Problem description – In the records below, the line with "Viewport: 579px width, 466px height." opens the range and the line with "The width and" closes it; print that range exactly and nothing else.

Supplied entries –
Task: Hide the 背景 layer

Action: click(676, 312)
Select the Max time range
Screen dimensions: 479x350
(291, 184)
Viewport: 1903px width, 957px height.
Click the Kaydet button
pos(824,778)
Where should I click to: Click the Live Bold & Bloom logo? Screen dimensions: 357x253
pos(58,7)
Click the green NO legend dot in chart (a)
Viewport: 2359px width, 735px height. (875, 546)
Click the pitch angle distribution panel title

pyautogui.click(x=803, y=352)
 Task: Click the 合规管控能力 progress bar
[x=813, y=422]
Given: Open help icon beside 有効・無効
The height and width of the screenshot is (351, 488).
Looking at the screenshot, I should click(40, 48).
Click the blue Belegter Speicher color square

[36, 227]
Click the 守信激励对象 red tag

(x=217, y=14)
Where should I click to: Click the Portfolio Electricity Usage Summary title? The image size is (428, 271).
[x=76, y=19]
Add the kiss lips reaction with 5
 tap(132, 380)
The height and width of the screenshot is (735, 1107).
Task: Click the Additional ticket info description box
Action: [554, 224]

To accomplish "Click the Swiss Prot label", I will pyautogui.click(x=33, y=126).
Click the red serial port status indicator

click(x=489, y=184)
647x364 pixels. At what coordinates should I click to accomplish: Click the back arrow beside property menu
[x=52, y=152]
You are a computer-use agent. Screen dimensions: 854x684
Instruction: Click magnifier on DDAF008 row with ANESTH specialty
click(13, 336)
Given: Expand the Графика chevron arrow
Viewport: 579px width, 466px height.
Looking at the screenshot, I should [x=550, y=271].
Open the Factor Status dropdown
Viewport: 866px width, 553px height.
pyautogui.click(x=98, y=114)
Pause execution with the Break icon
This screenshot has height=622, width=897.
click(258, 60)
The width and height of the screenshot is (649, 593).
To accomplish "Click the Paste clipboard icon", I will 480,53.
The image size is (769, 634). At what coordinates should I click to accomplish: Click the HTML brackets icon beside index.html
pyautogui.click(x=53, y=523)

Result of the task –
Viewport: 579px width, 466px height.
Looking at the screenshot, I should [x=550, y=271].
Open the Factor Status dropdown
Viewport: 866px width, 553px height.
pyautogui.click(x=98, y=114)
Pause execution with the Break icon
This screenshot has height=622, width=897.
click(258, 60)
The width and height of the screenshot is (649, 593).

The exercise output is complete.